"What I can't understand," she'd say, over and over, "is her coming, when it hurts me so. Why, Janet loved me, Miss Jessop, she loved the ground I walked on, everybody said! And she knows—she must know—that I wouldn't have hurt her for the world. Why should I? She took care of me since I was six years old—sixteen years! She said to put in those powders in the box and I put them in. How could I know?"

"Of course you couldn't know," I said, "she knows that."

"Then why does she do this?" she asked me, so pitifully, just like a child. "Why does she, Miss Jessop?"

"Well, you know, Miss Elton," I said, "you wouldn't believe me if I lied to you, now, would you?
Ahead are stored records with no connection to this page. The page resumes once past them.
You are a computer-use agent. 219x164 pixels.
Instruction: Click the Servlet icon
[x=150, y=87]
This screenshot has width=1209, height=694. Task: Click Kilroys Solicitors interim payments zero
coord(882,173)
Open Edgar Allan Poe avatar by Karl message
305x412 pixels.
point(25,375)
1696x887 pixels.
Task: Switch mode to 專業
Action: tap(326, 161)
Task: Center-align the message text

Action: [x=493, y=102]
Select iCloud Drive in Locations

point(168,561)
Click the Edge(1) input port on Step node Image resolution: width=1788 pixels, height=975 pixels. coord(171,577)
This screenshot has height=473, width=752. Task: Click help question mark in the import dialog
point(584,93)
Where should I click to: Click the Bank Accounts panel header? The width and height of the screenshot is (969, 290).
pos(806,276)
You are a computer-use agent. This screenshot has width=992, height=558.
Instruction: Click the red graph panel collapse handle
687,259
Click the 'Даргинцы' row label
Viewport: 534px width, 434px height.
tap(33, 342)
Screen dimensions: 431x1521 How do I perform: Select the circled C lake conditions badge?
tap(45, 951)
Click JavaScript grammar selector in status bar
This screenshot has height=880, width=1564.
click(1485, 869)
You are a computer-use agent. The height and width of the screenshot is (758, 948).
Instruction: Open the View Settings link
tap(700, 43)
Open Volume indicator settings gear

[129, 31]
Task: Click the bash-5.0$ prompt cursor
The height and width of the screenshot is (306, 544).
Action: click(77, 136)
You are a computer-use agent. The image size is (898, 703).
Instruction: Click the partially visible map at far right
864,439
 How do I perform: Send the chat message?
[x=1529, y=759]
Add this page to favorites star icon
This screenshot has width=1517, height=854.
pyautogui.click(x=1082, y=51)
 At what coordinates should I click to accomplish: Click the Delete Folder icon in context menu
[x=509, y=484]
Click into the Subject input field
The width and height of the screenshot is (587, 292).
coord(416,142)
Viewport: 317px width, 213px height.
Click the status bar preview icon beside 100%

And so I must tell you that I don't think she does do it: none of us do. It's just your idea. If Janet's there, why don't I see her? You're overstrained and excited and you feel that she might not have died——"

"Ah, but I didn't feel that the night she came!" she broke out, "truly I didn't. Dr. Stanchon and all of them said I was very brave and sensible. He talked to me and made me see: if Janet had been sleeping with one of the maids and waked her up and told her not to turn on the light because it hurt her head, but just to give her the powders in the box, that maid would have done it. I can see that."

"Of course," said I.

"I didn't blame myself—really," she went on, and suddenly she looked straight to the foot of the bed.

"Janet," she said, "the doctor said never to speak to you, and I never will again, but I must, this once. Janet, do you blame me? Are you really there? Why do you come this way? You're killing me, you know. I can't sleep. You shouldn't have taken that strong medicine, and the doctor told you not to, you know, yourself. Won't you go, Janet? Not to please Nannie?"

Really, it would have melted a stone to hear her.

She was still a moment and then she began to cry and whimper, and I knew that it had made no difference.